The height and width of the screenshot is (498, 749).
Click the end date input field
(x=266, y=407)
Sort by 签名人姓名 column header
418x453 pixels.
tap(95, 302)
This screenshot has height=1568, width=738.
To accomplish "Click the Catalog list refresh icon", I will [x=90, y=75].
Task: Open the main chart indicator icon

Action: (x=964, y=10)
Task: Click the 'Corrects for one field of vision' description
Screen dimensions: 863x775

- _Objective_: Put the lines of the material from the one containing "Sort by 签名人姓名 column header" through the final line, inclusive, into a JSON list of strings with one string per line and blank lines omitted.

- _Exercise solution_:
[
  "Sort by 签名人姓名 column header",
  "418x453 pixels.",
  "tap(95, 302)",
  "This screenshot has height=1568, width=738.",
  "To accomplish \"Click the Catalog list refresh icon\", I will [x=90, y=75].",
  "Task: Open the main chart indicator icon",
  "Action: (x=964, y=10)",
  "Task: Click the 'Corrects for one field of vision' description",
  "Screen dimensions: 863x775"
]